The FDIC also sees violations in the area of internal controls, which dictates how money-laundering and terror finance risks are mitigated, Arquette said, adding that some banks also have failed to comply with Section 314(a) information sharing obligations. Section 314(a) — a requirement created by the USA PATRIOT Act — requires banks to respond to U.S. Treasury Department requests by reporting the existence of accounts or transactions linked to individuals identified by law enforcement authorities.

“We’ve seen plenty of areas where the bank is not covering the entire portfolio, whether it’s loans, deposits, or they’re just not doing it at all,” Arquette said. “I would think that by 2019 everyone’s got that down pat, but there are some that don’t.” However, echoing the remarks of other regulators who spoke on the panel, she said “banks overall are doing a good job” of managing money-laundering risk.

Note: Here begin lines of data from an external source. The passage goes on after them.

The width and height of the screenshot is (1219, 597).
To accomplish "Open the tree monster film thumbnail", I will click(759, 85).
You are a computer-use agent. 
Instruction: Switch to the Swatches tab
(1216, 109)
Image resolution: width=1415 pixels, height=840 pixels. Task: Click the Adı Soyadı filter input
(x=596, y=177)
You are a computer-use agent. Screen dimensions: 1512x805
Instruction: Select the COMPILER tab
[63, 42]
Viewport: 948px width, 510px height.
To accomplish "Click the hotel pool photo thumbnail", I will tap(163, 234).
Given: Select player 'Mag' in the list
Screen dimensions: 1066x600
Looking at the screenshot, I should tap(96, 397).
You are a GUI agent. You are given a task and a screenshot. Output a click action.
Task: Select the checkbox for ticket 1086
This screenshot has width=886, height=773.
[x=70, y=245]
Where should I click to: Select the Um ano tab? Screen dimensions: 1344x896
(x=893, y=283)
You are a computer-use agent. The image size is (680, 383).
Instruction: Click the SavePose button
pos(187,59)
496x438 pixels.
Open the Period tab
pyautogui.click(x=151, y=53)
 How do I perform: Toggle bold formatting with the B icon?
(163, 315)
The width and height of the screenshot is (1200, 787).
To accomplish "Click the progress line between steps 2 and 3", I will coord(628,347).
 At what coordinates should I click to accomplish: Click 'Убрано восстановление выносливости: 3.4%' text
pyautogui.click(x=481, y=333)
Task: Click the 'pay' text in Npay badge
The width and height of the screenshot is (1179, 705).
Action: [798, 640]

Although securities firms are “doing pretty well” with regard to customer due diligence (CDD) compliance at on-boarding, in part because of suitability requirements, firms should focus on ensuring that information is kept current, said panelist Lourdes Gonzalez, assistant chief counsel for sales practices with the Securities and Exchange Commission’s Division of Trading and Markets. “A challenge that we’re seeing is how to incorporate your process for refreshing CDD when red flags (occur),” Gonzalez explained.

Some brokers in an institutional setting also “are having a bit of a challenge with respect to incorporating CDD into their business lines,” she added.